Others don’t see proteomics as the next logical post-sequence step, however. Said Rosetta’s Chapman, “Proteomics tools just aren’t ready yet.” Instead, she said Rosetta would first focus on obtaining an accurate and complete picture of the expression pathways that they discover using Genecipher. Rosetta’s technology “allows you to identify more than one transcript coming from one gene,” said McConnell, “so that could be the next level of complexity and not the protein.”
Members of the Biopathways Consortium are gearing up for an anticipated jump in focus toward the complex interactions between gene products. “Complexity is not measured linear to the number of genes or proteins,” said Eric Neumann, a BPC founder. “30,000 genes are still a lot if you don’t know really how they are each regulated and how they ‘work together.’”
Vincent Schachter, another BPC founder, added that Claverie’s “beginning of the end” scenario “assumes, among other things, that leads will be developed ‘for’ candidate genes — instead of, say, proteins, or even specific domains of specific proteins.
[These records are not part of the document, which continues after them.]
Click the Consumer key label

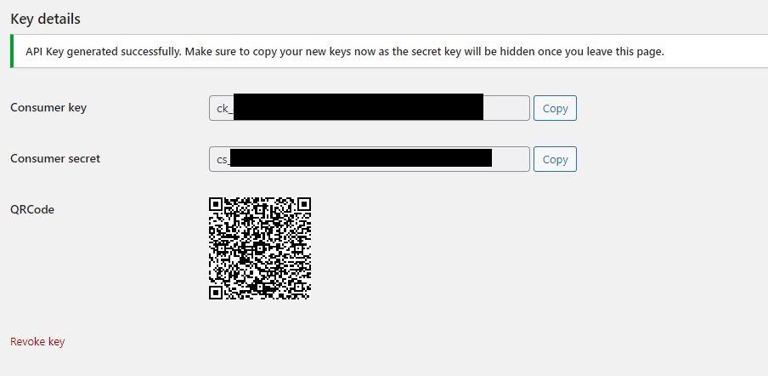pos(48,107)
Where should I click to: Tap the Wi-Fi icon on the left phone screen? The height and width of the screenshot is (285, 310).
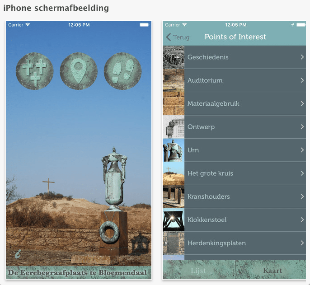click(28, 25)
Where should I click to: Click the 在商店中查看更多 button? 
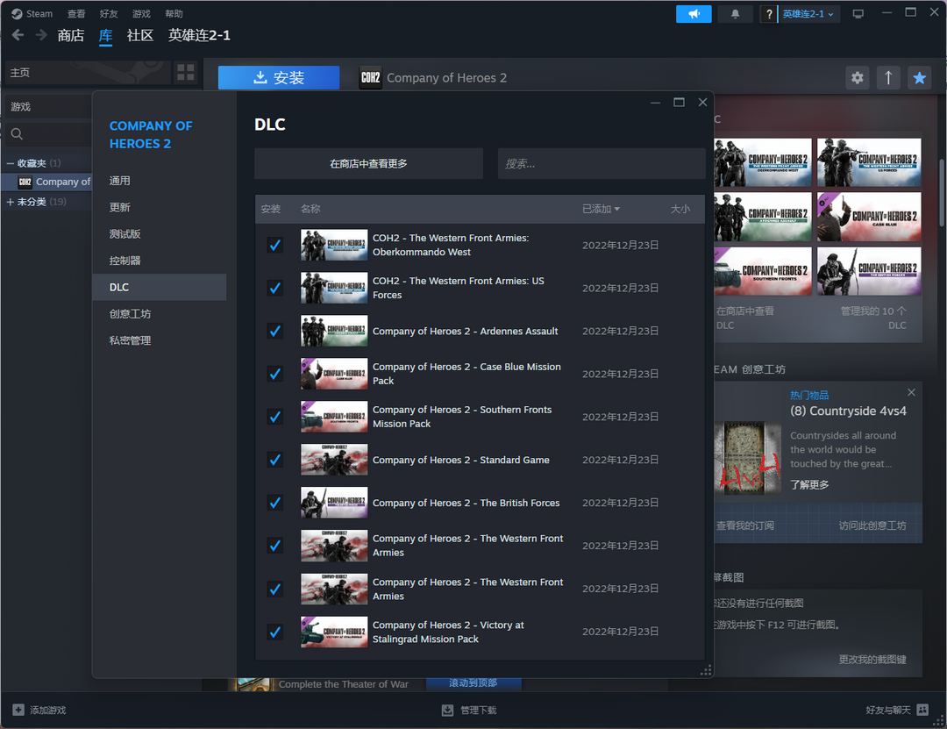(368, 164)
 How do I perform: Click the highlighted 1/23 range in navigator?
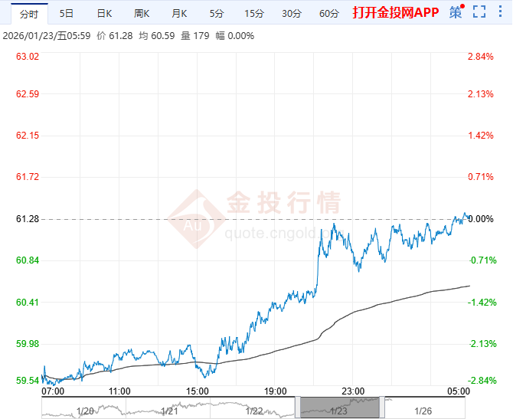pyautogui.click(x=340, y=408)
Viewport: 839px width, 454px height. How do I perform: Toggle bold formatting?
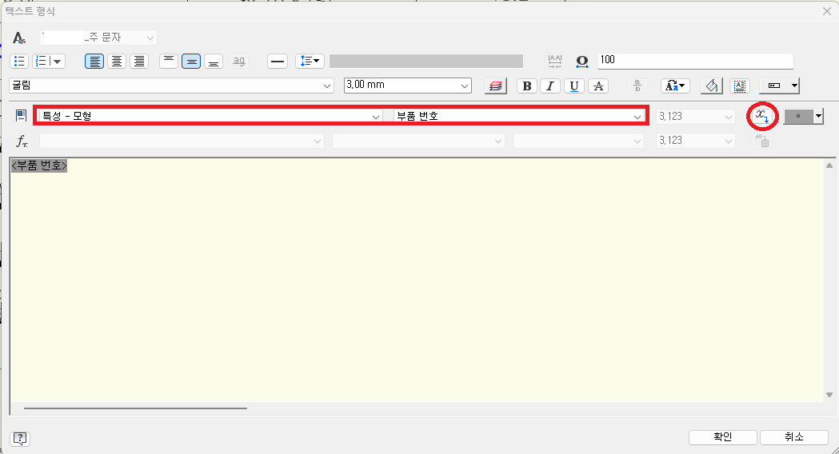[x=526, y=86]
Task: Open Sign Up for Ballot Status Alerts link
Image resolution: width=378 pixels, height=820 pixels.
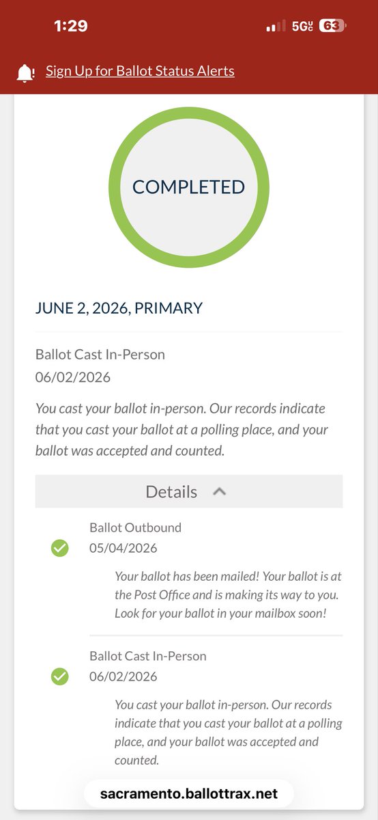Action: click(140, 70)
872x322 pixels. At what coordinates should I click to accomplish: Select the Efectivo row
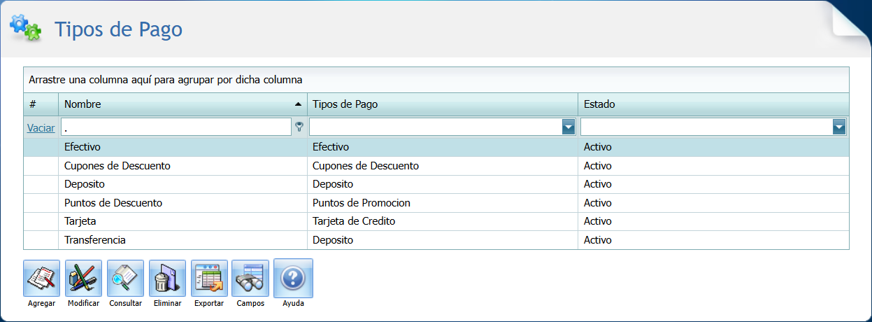tap(182, 147)
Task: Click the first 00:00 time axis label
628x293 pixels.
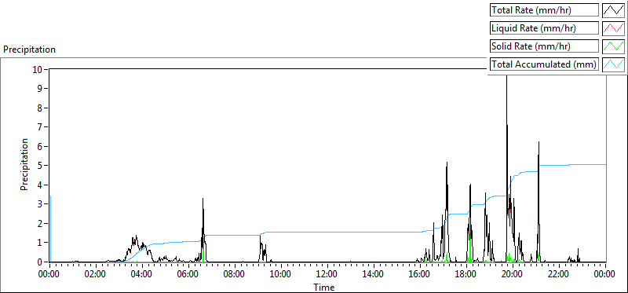Action: (49, 275)
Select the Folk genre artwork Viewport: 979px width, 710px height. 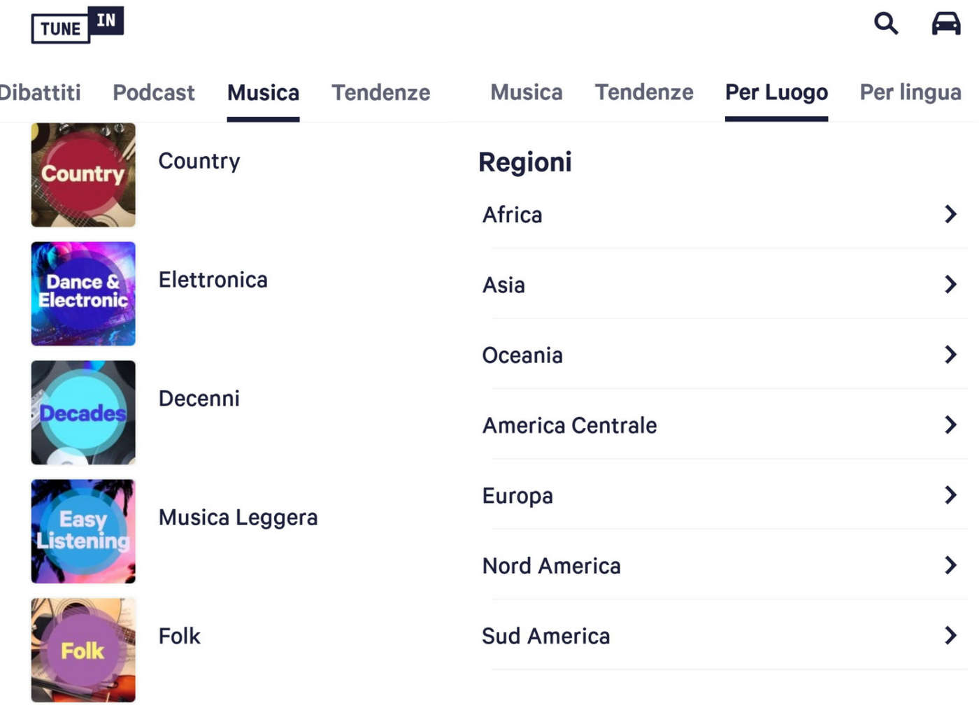pos(83,650)
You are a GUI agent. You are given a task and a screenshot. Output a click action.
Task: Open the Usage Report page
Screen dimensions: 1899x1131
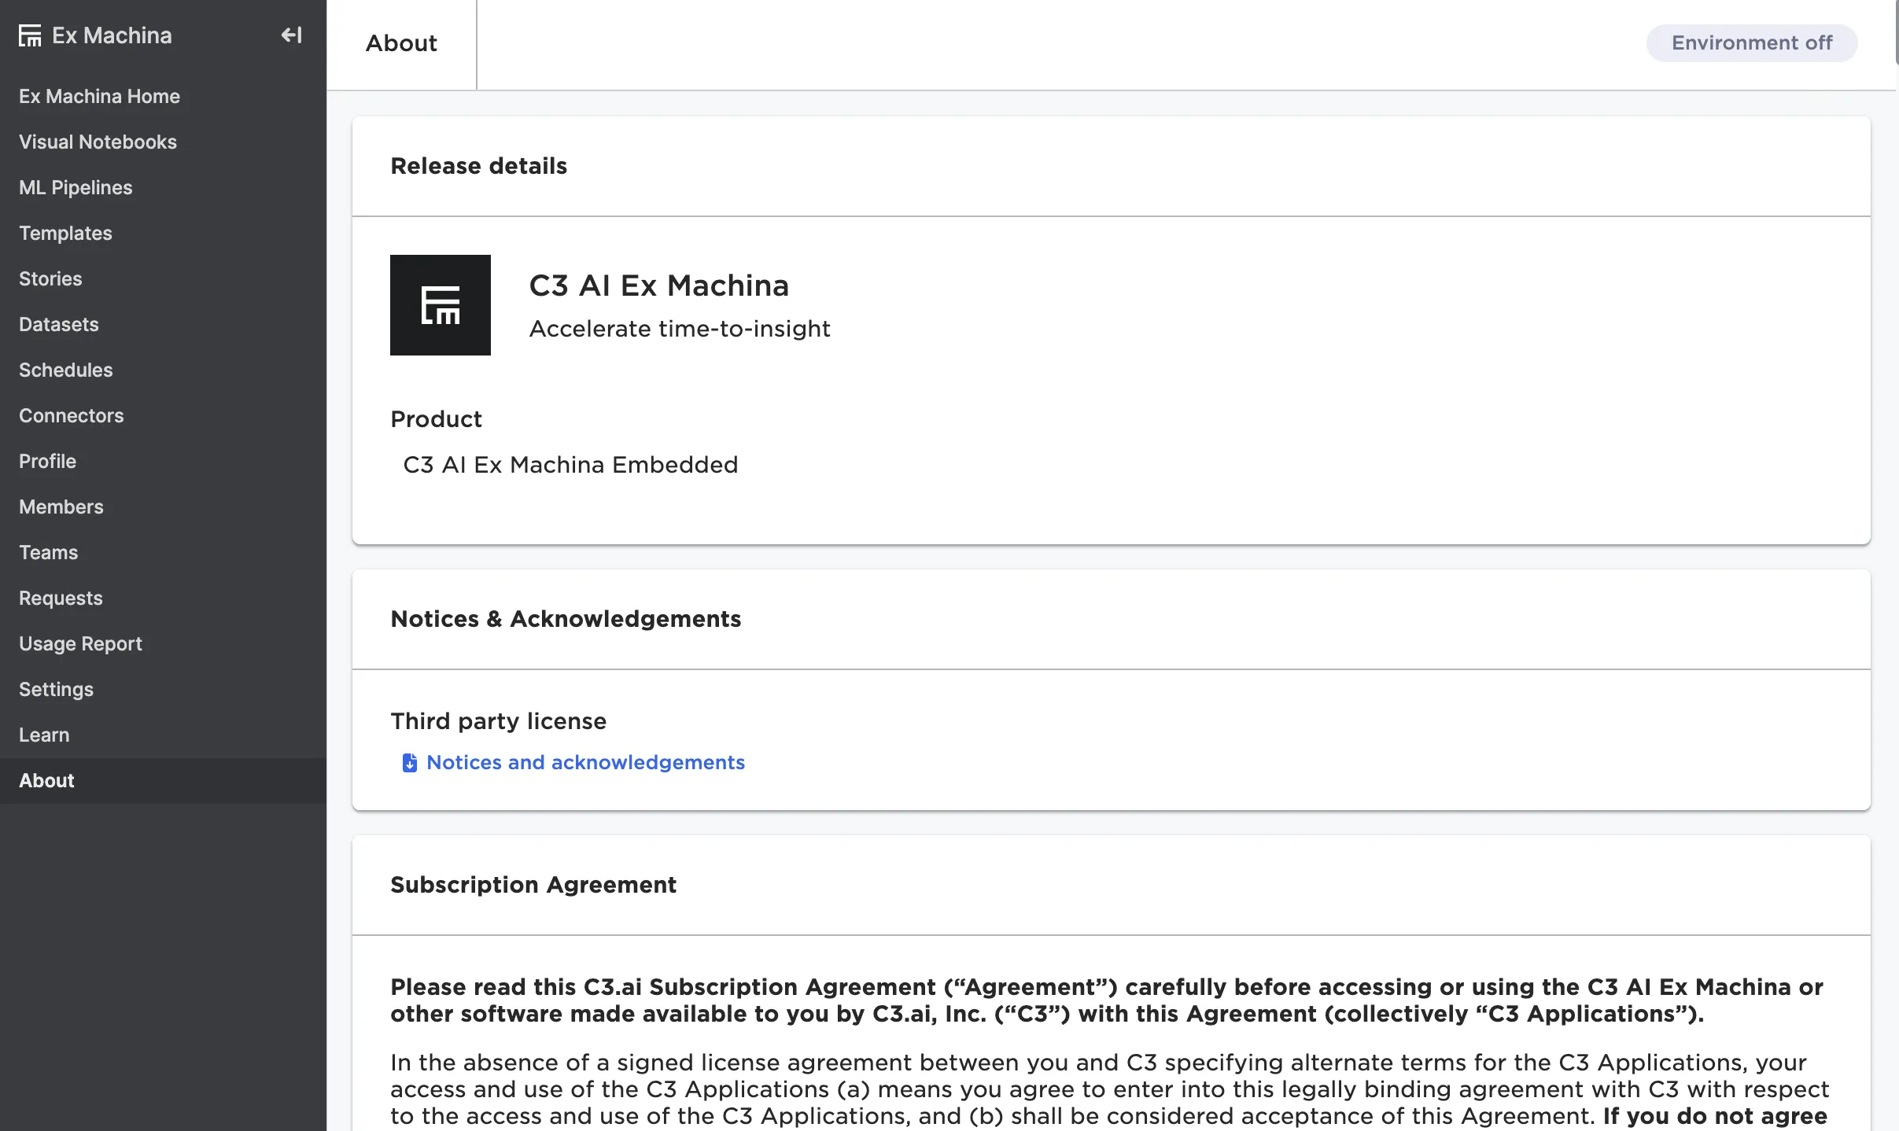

If one doesn’t make that assumption, then it is not clear to me why the number of genes should significantly impact target and lead discovery.”
Neumann said the consortium is willing to support pathway and interaction informatics, “but it will depend on what researchers in academia and industry decide is the next main set of tasks for them.”
But while some are busy determining exactly what those tasks will be, OSU’s Yuan isn’t ready to abandon the genome sequence yet. He said the next step for bioinformatics should be the creation of a comprehensive gene index using a global approach that synthesizes all the currently available computational and experimental gene prediction methods.
Yuan envisions the draft of the human genome sequence as “the single arbiter” that will “be the single consensus for everything else” — whether it contains 30,000 or 100,000 genes.